Granulosa cell transcriptomic study reveals the differential regulation of lncRNAs and mRNAs related to follicle development in goat

Reprod Domest Anim. 2022 May 21. doi: 10.1111/rda.14163. Online ahead of print.

Abstract

Mammalian follicle development is a complex biological process regulated by several factors. More than 99% of the follicles in goat ovaries will be atresia and only a few will eventually mature and ovulate. To investigate the potential long non-coding RNAs (lncRNAs) that regulate the expression of genes associated with follicular dominance or atresia, RNA-seq was performed on dominant follicles (DFs) and subordinate follicles (SFs) of granulosa cells from goats at the first follicular wave. A total of 92 differentially expressed lncRNAs and 676 differentially expressed mRNAs were detected in both types of follicles. The qRT-PCR results were consistent with the transcriptome sequencing data. Kyoto Encyclopedia of Genes and Genomes analysis of the differentially expressed mRNAs revealed that LHR and LDLR are associated with follicle dominance and are involved in the ovarian steroidogenesis pathway. The co-located mRNAs CALM2 and PPP1CA were significantly enriched during oocyte meiosis and in the cAMP and oxytocin signalling pathways. The co-expressed mRNAs were significantly enriched in the oestrogen signalling pathway and in ovarian steroidogenesis and progesterone-mediated oocyte maturation.
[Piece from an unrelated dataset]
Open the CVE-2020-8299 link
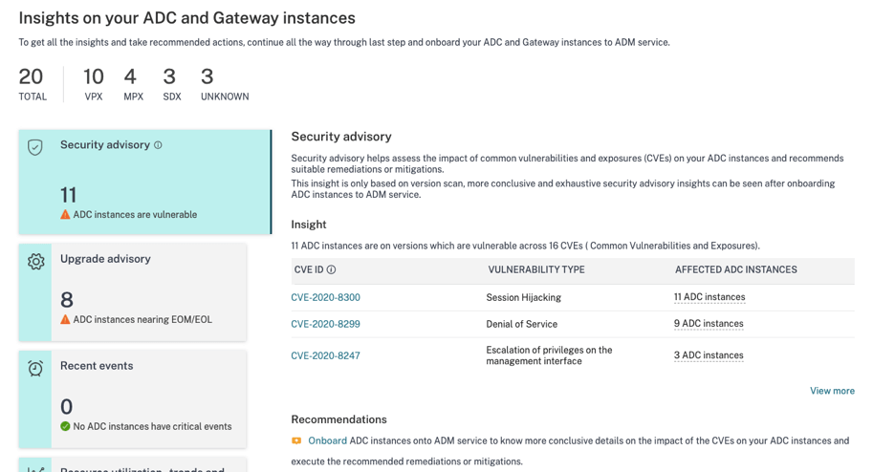The height and width of the screenshot is (472, 895). pos(325,324)
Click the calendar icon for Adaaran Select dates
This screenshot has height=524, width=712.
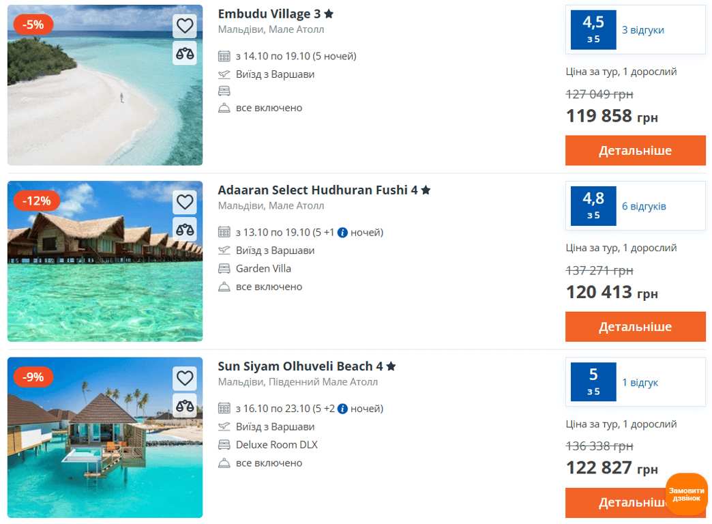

A co-expression network of lncRNAs, target genes and differentially expressed genes was constructed. Follicle development-related genes, such as LDLR, NOTCH1 and FGF12, were included. These findings expand the lncRNA catalogue and provide a basis for further studies on the mechanism of regulating follicular development in goats.

Keywords: RNA-seq; follicle development; goat; granulosa cells; lncRNA.